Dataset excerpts
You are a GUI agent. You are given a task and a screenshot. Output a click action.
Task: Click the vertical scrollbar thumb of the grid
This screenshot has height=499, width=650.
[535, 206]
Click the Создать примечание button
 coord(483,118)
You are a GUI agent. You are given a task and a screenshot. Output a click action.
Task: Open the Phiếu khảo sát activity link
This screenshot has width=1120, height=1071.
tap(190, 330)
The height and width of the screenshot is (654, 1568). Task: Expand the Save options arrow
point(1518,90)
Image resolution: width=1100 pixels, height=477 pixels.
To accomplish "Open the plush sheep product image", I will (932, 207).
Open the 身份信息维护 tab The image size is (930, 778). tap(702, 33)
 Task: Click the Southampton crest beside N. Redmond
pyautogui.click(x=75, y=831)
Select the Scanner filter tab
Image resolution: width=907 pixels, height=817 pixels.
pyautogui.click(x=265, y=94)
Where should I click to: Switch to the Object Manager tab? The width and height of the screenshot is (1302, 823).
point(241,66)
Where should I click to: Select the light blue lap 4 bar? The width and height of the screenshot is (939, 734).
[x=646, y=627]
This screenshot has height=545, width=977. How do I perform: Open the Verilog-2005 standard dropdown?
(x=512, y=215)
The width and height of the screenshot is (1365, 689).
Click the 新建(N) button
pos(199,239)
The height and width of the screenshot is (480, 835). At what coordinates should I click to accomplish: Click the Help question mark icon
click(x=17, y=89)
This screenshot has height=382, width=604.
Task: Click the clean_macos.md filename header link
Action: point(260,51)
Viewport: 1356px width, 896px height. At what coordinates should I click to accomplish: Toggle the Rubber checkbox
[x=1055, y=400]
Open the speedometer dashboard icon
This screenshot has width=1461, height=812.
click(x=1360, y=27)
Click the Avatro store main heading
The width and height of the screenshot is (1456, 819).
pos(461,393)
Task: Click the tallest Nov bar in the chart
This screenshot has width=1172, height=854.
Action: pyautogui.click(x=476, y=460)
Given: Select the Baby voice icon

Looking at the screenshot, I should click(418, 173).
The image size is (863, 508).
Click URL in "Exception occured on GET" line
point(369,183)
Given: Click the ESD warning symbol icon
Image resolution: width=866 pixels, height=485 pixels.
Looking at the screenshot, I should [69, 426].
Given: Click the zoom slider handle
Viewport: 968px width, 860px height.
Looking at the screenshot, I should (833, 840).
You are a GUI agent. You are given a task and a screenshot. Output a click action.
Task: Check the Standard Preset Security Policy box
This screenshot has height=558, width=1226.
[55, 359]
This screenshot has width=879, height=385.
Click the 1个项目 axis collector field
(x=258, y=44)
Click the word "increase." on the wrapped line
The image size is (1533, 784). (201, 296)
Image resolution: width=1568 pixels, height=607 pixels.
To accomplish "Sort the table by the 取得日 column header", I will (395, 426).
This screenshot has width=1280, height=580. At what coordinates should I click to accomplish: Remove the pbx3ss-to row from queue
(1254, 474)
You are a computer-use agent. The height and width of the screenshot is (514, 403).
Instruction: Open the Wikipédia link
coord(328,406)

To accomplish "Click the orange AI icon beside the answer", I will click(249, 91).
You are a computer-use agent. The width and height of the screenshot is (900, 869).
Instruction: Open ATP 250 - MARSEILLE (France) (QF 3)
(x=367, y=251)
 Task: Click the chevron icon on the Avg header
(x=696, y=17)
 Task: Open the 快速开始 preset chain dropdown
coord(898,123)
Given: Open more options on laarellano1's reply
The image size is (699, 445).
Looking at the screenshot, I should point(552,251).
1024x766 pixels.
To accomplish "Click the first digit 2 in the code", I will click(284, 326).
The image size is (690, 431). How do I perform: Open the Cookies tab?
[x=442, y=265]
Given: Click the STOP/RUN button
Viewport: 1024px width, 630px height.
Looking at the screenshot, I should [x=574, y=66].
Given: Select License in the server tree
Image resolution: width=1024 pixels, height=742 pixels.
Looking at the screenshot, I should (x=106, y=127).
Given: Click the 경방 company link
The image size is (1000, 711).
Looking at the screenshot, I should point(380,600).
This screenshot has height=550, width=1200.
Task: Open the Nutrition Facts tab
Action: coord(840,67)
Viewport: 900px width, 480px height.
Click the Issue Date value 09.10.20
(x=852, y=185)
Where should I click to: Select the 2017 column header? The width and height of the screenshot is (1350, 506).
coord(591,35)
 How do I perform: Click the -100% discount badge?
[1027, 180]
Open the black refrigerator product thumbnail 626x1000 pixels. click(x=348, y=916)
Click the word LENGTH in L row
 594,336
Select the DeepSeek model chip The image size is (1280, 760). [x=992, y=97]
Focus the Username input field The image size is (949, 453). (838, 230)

To do
A complete and exact repetition of the entries is required.

Answer
You are a GUI agent. You are given a task and a screenshot. Output a click action.
Task: Click the vertical scrollbar thumb of the grid
This screenshot has height=499, width=650.
[535, 206]
Click the Создать примечание button
 coord(483,118)
You are a GUI agent. You are given a task and a screenshot. Output a click action.
Task: Open the Phiếu khảo sát activity link
This screenshot has width=1120, height=1071.
tap(190, 330)
The height and width of the screenshot is (654, 1568). Task: Expand the Save options arrow
point(1518,90)
Image resolution: width=1100 pixels, height=477 pixels.
To accomplish "Open the plush sheep product image", I will (932, 207).
Open the 身份信息维护 tab The image size is (930, 778). tap(702, 33)
 Task: Click the Southampton crest beside N. Redmond
pyautogui.click(x=75, y=831)
Select the Scanner filter tab
Image resolution: width=907 pixels, height=817 pixels.
pyautogui.click(x=265, y=94)
Where should I click to: Switch to the Object Manager tab? The width and height of the screenshot is (1302, 823).
point(241,66)
Where should I click to: Select the light blue lap 4 bar? The width and height of the screenshot is (939, 734).
[x=646, y=627]
This screenshot has height=545, width=977. How do I perform: Open the Verilog-2005 standard dropdown?
(x=512, y=215)
The width and height of the screenshot is (1365, 689).
Click the 新建(N) button
pos(199,239)
The height and width of the screenshot is (480, 835). At what coordinates should I click to accomplish: Click the Help question mark icon
click(x=17, y=89)
This screenshot has height=382, width=604.
Task: Click the clean_macos.md filename header link
Action: point(260,51)
Viewport: 1356px width, 896px height. At what coordinates should I click to accomplish: Toggle the Rubber checkbox
[x=1055, y=400]
Open the speedometer dashboard icon
This screenshot has width=1461, height=812.
click(x=1360, y=27)
Click the Avatro store main heading
The width and height of the screenshot is (1456, 819).
pos(461,393)
Task: Click the tallest Nov bar in the chart
This screenshot has width=1172, height=854.
Action: pyautogui.click(x=476, y=460)
Given: Select the Baby voice icon

Looking at the screenshot, I should click(418, 173).
The image size is (863, 508).
Click URL in "Exception occured on GET" line
point(369,183)
Given: Click the ESD warning symbol icon
Image resolution: width=866 pixels, height=485 pixels.
Looking at the screenshot, I should [69, 426].
Given: Click the zoom slider handle
Viewport: 968px width, 860px height.
Looking at the screenshot, I should (833, 840).
You are a GUI agent. You are given a task and a screenshot. Output a click action.
Task: Check the Standard Preset Security Policy box
This screenshot has height=558, width=1226.
[55, 359]
This screenshot has width=879, height=385.
Click the 1个项目 axis collector field
(x=258, y=44)
Click the word "increase." on the wrapped line
The image size is (1533, 784). (201, 296)
Image resolution: width=1568 pixels, height=607 pixels.
To accomplish "Sort the table by the 取得日 column header", I will (395, 426).
This screenshot has width=1280, height=580. At what coordinates should I click to accomplish: Remove the pbx3ss-to row from queue
(1254, 474)
You are a computer-use agent. The height and width of the screenshot is (514, 403).
Instruction: Open the Wikipédia link
coord(328,406)

To accomplish "Click the orange AI icon beside the answer", I will click(249, 91).
You are a computer-use agent. The width and height of the screenshot is (900, 869).
Instruction: Open ATP 250 - MARSEILLE (France) (QF 3)
(x=367, y=251)
 Task: Click the chevron icon on the Avg header
(x=696, y=17)
 Task: Open the 快速开始 preset chain dropdown
coord(898,123)
Given: Open more options on laarellano1's reply
The image size is (699, 445).
Looking at the screenshot, I should point(552,251).
1024x766 pixels.
To accomplish "Click the first digit 2 in the code", I will click(284, 326).
The image size is (690, 431). How do I perform: Open the Cookies tab?
[x=442, y=265]
Given: Click the STOP/RUN button
Viewport: 1024px width, 630px height.
Looking at the screenshot, I should [x=574, y=66].
Given: Select License in the server tree
Image resolution: width=1024 pixels, height=742 pixels.
Looking at the screenshot, I should (x=106, y=127).
Given: Click the 경방 company link
The image size is (1000, 711).
Looking at the screenshot, I should point(380,600).
This screenshot has height=550, width=1200.
Task: Open the Nutrition Facts tab
Action: coord(840,67)
Viewport: 900px width, 480px height.
Click the Issue Date value 09.10.20
(x=852, y=185)
Where should I click to: Select the 2017 column header? The width and height of the screenshot is (1350, 506).
coord(591,35)
 How do I perform: Click the -100% discount badge?
[1027, 180]
Open the black refrigerator product thumbnail 626x1000 pixels. click(x=348, y=916)
Click the word LENGTH in L row
 594,336
Select the DeepSeek model chip The image size is (1280, 760). [x=992, y=97]
Focus the Username input field The image size is (949, 453). (838, 230)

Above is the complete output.